Indeed, these concepts, one or the other, have been adopted by not a few States with greater success in promoting the well-being of all their people.
And in that respect, whether the governmental task to be performed involves the development and utilization of their natural resources or the carrying out international relations in the area of trade and commerce, foreign investment or national security.
Yet, notwithstanding the length of time over its adoption, a sovereign people is not forbidden to try a new system of government to suit its national interest in the face of changing realities both in the home-front and global community.
Anyhow, early last week, I got hooked to a televised Senate hearing to listen to the converging and diverse views of the invited resource speakers composing of: retired magistrates of the Supreme Court, former Con-Con delegates, Constitutionalists, academicians and former senators.
As a late-bloomer who luckily hurdled the rigors of the bar examinations and being not privilege to avail the expertise of these learned guests, what they did say is a windfall on my modest reservoir of knowledge and understanding on certain constitutional doctrines and provisions of the Constitution. But then, again, for the –nth time, the virtues of federalism, parliamentary system, unicameralism, including the evils of political dynasty were expounded. Yeah! Repetitious partaking of the same menu no matter how delicious is not appetite-friendly.
Anyway, going back to the need for new ideas to enliven and give substance to the current debate on the issue of Constitutional Change, there are, at least, two relatively rarely propounded perceptions that visited the Senate hearing.
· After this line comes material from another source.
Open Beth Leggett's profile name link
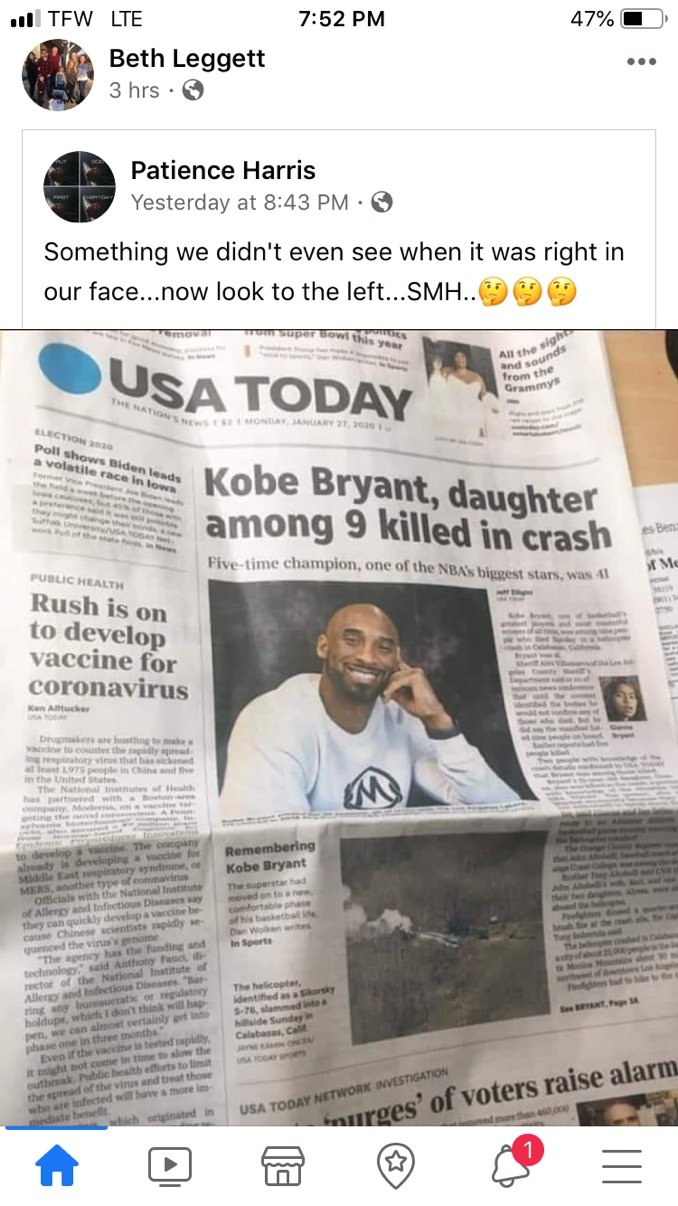 [x=187, y=58]
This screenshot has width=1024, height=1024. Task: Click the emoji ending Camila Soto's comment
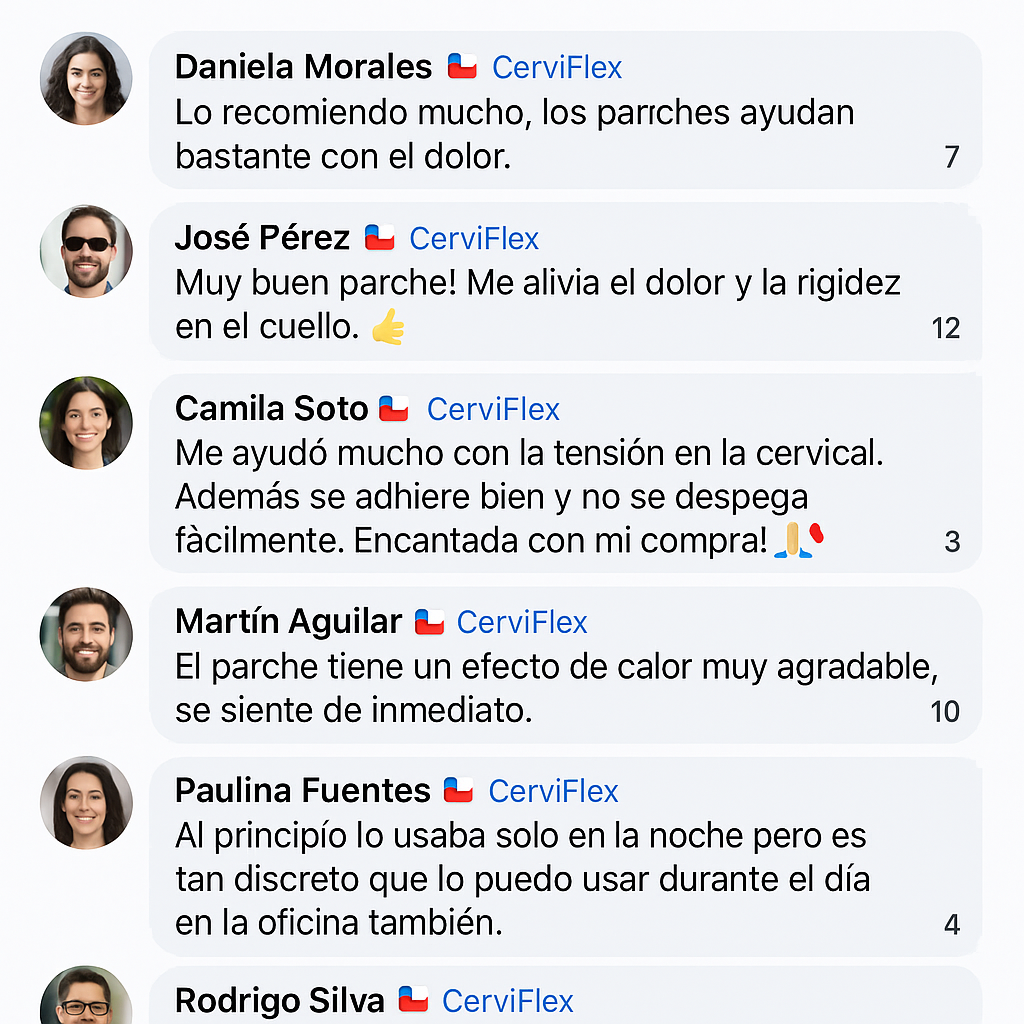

One came from Supreme Court Associate Justice Vicente Mendoza who intimated without blinking that Federalism will result in the fragmentation of the Filipino nation both geographically and racial identity. Somehow, that perception appears convincing because of the archipelagic nature of our national territory and our regional cultural diversity. Thus, prudence dictates that before embarking on unchartered seas, it is essential first to seal the leakages of our Ship of State. This serious concern could be better taken up it some other time.
The second interesting perception voiced out by a popular female pillar of the academe is a simple restatement of the saying; “The singer not the song.”
I’m fine, it is not the lyrics alone that make a song endearingly unforgettable. It is the golden not golden-plated voice of the singer that captivate the trust and confidence of the serenaded gallery.
It is just like saying that a Constitution as a sovereign instrument in nation-building cannot be better than those entrusted to make it work. Or to be naughty about it, the boxer not boxing itself that makes a champion like Senator Manny Pacquiao.